Data section
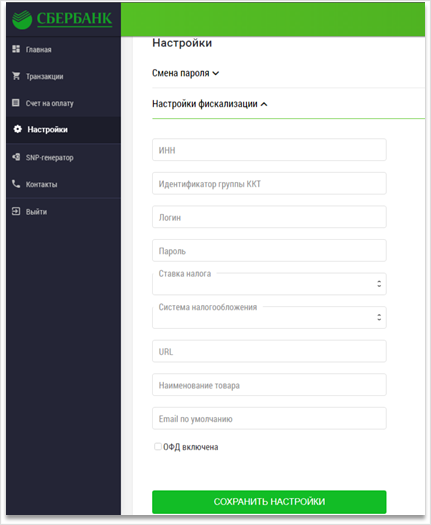
Task: Click the Выйти logout icon
Action: [16, 211]
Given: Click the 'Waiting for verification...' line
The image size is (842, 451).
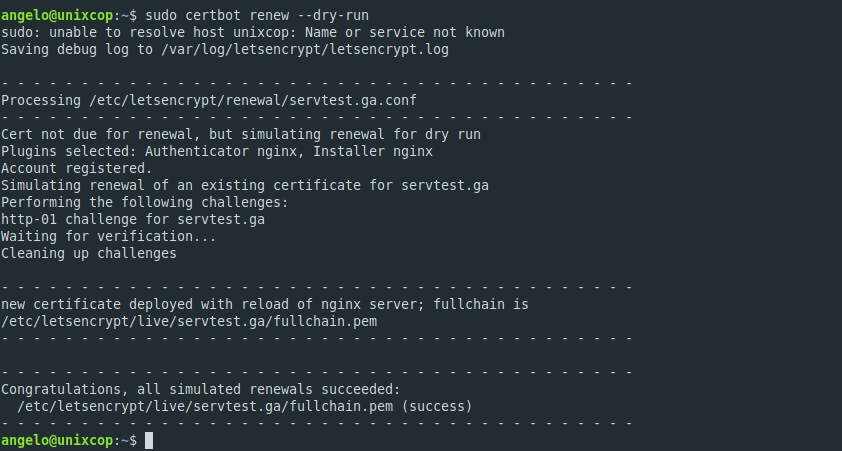Looking at the screenshot, I should coord(109,237).
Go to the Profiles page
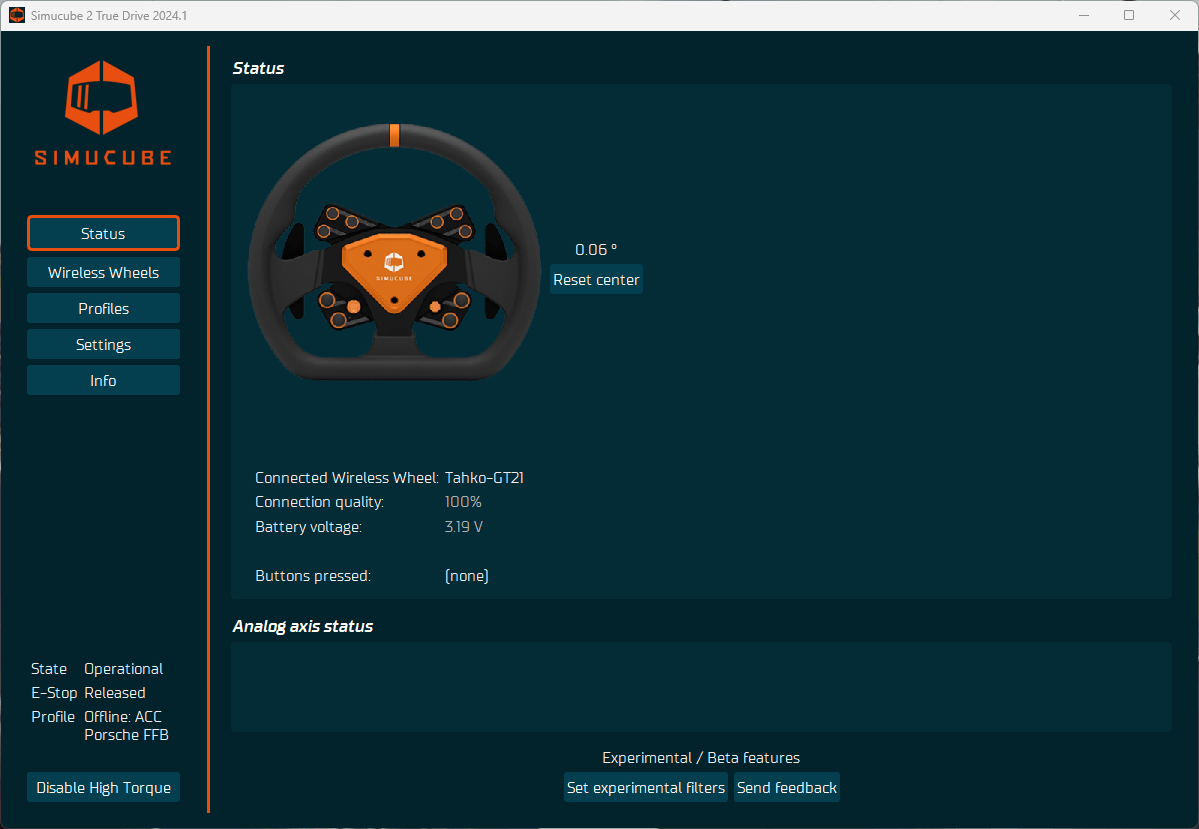1199x829 pixels. 103,309
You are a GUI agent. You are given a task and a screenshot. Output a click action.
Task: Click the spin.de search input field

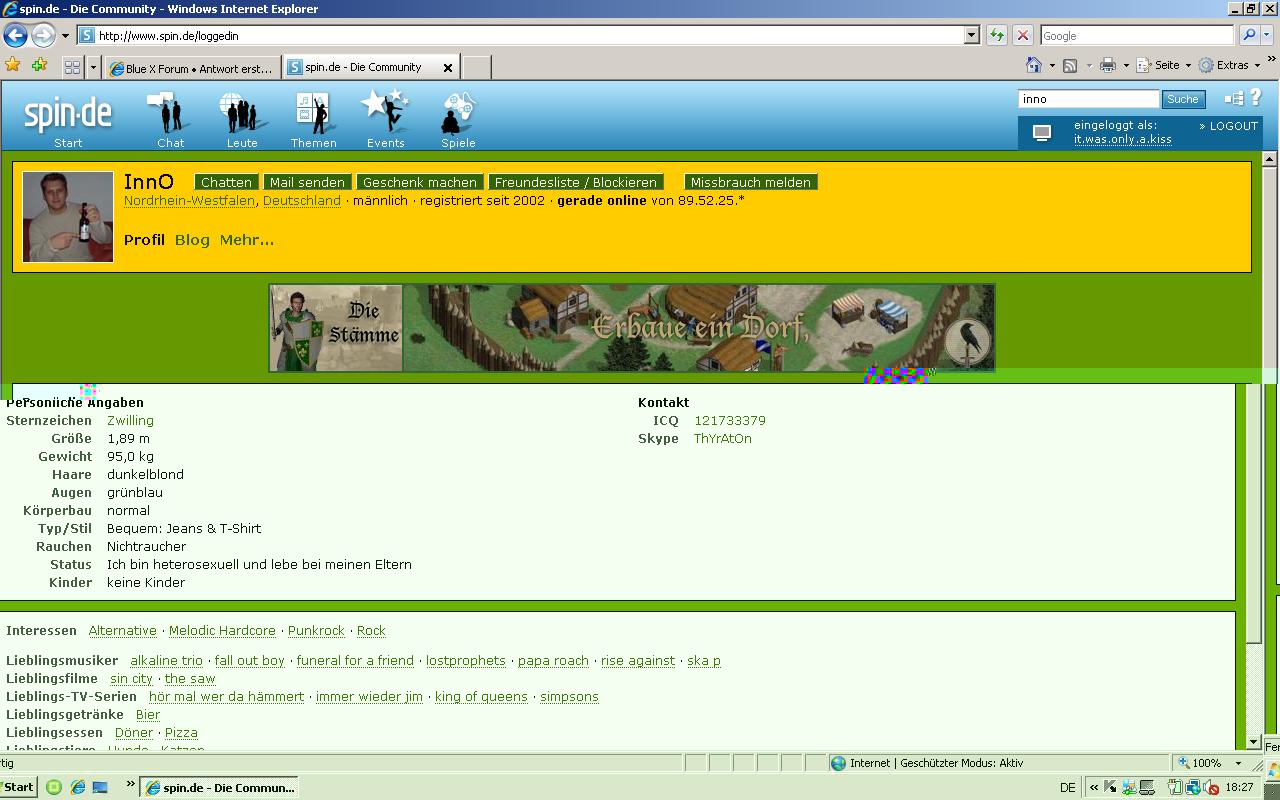tap(1088, 99)
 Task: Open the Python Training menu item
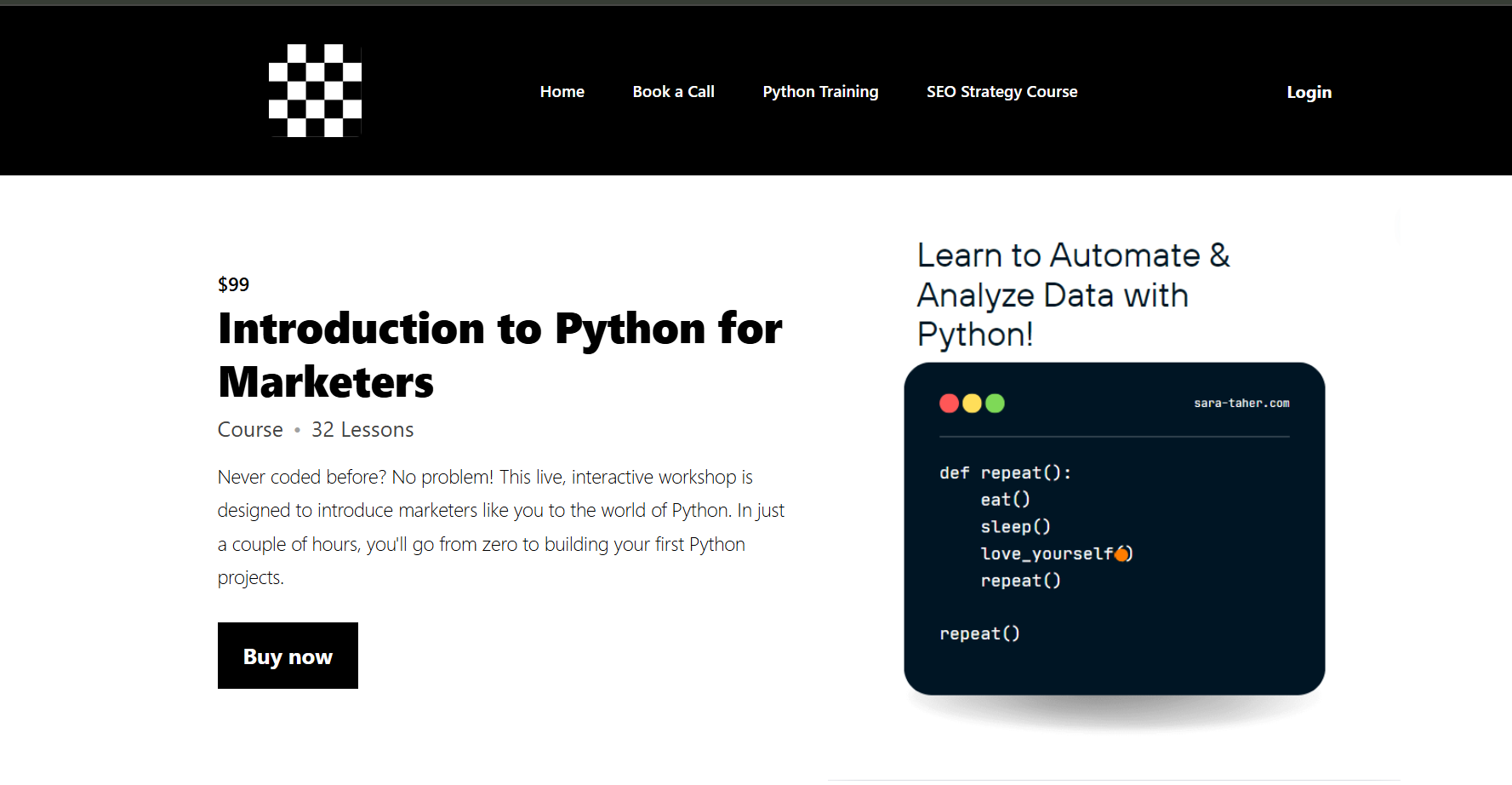click(x=820, y=92)
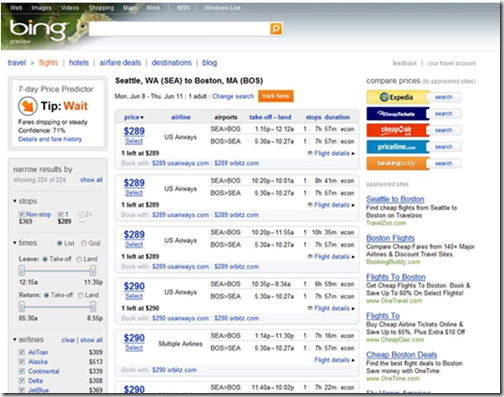Click the Bing logo
504x397 pixels.
(x=37, y=29)
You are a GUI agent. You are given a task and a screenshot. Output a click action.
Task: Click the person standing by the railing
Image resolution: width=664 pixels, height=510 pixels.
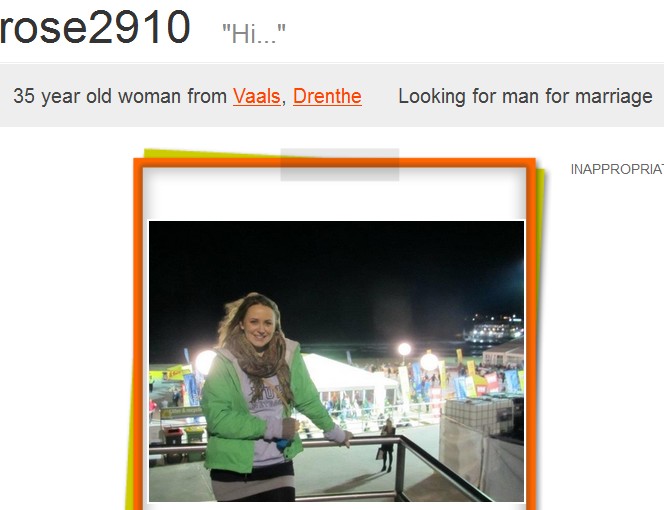coord(387,445)
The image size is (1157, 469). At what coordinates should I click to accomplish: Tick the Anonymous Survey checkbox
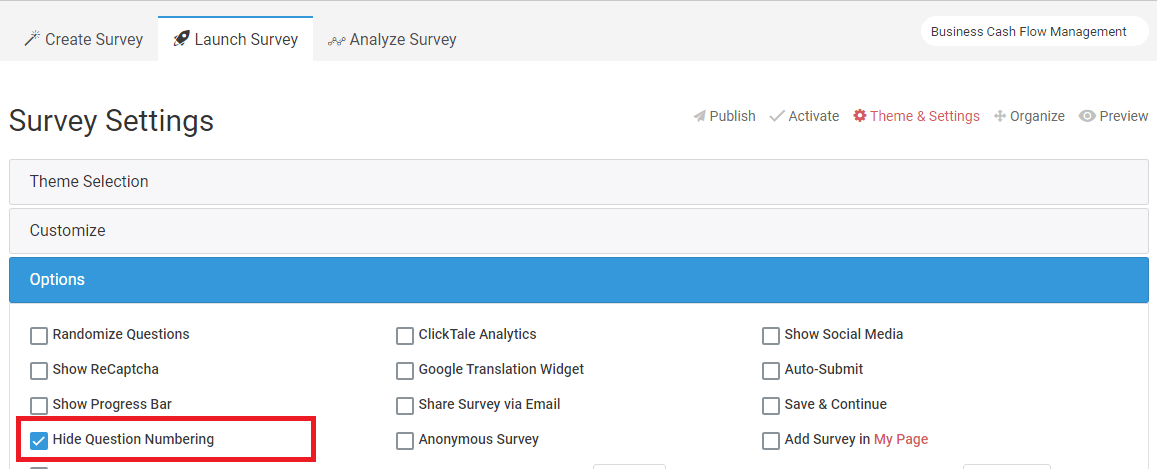[x=404, y=440]
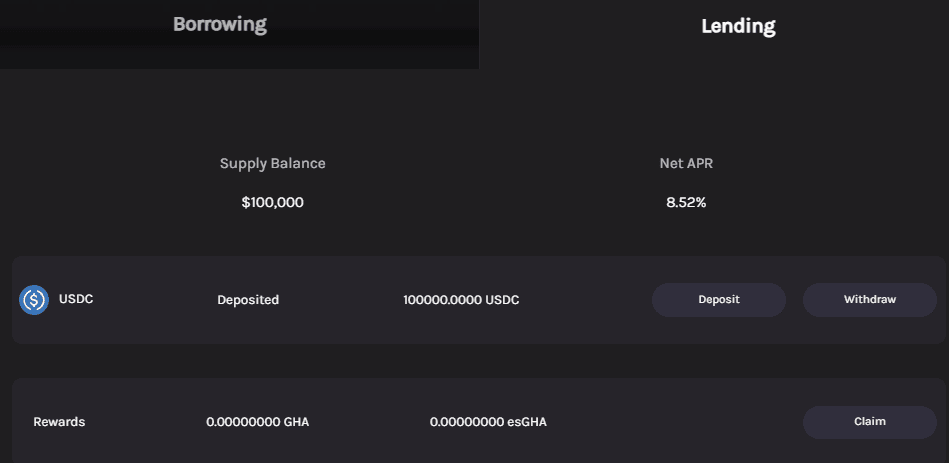Click the USDC token label

click(76, 299)
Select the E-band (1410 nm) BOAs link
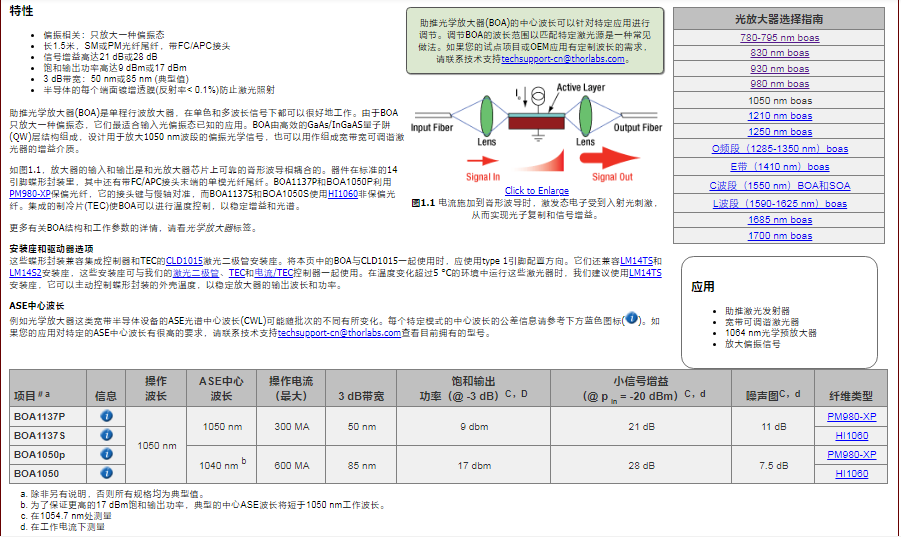 click(779, 167)
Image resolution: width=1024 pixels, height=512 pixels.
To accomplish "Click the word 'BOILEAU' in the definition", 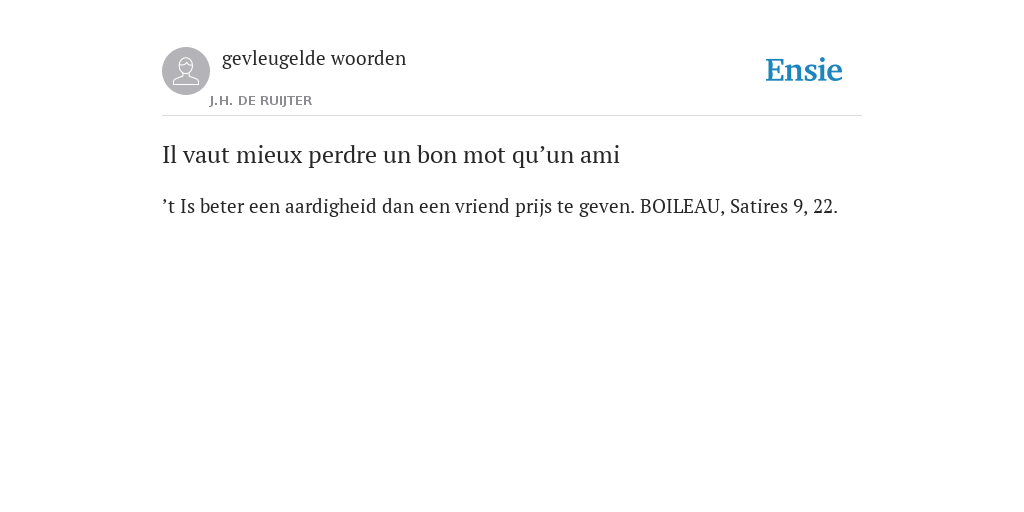I will [x=680, y=206].
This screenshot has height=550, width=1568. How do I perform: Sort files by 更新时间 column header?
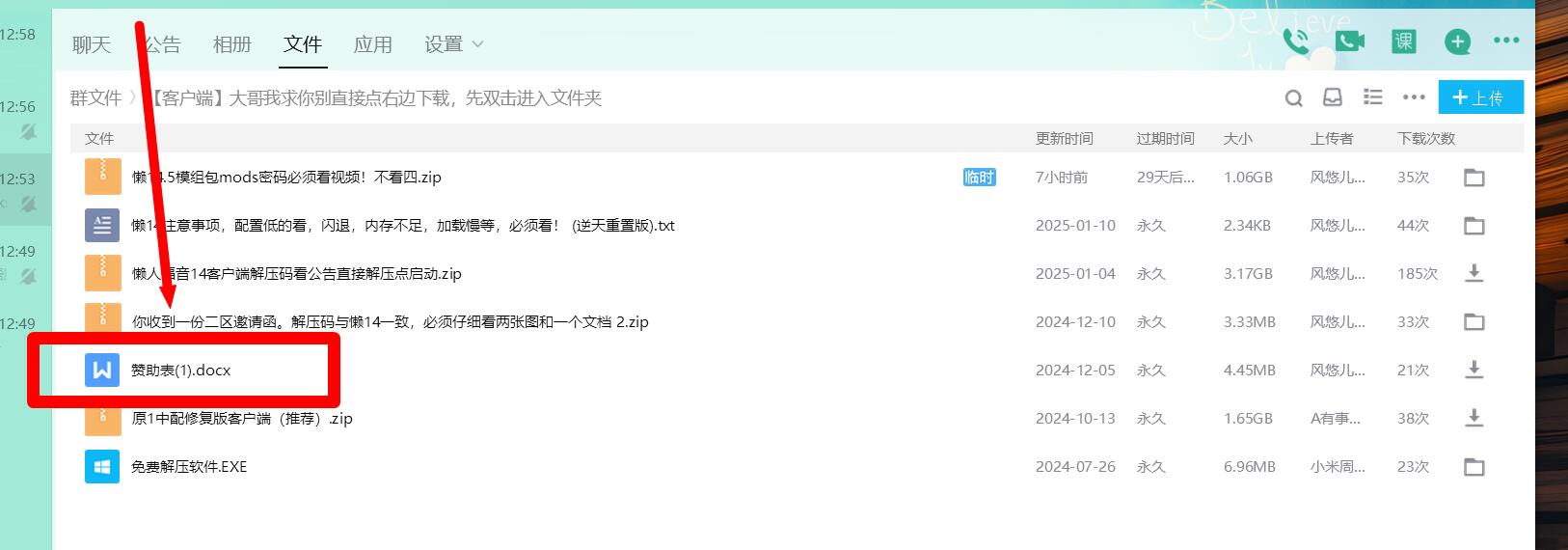(1064, 138)
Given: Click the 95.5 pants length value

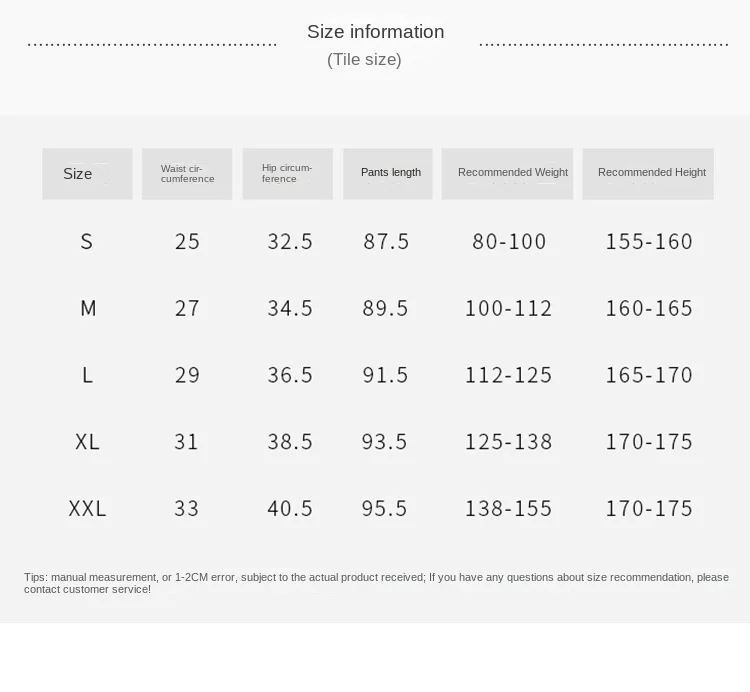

What you are asked to do
Transcribe the lines above exactly, beginning at the one with "Task: Click the spin.de search input field" and ending at the one with "Image resolution: width=1024". Include both; exclude the pictures.

Task solution
Task: Click the spin.de search input field

tap(1088, 99)
 Task: Open the Python Training menu item
click(x=820, y=92)
Click the Bing logo
504x397 pixels.
(x=37, y=29)
You are a GUI agent. You are given a task and a screenshot. Output a click action.
Task: Click the person standing by the railing
Image resolution: width=664 pixels, height=510 pixels.
coord(387,445)
The image size is (1157, 469). At what coordinates should I click to accomplish: Tick the Anonymous Survey checkbox
[x=404, y=440]
Click the USDC token label

click(76, 299)
Select the E-band (1410 nm) BOAs link
 click(779, 167)
Image resolution: width=1024 pixels, height=512 pixels.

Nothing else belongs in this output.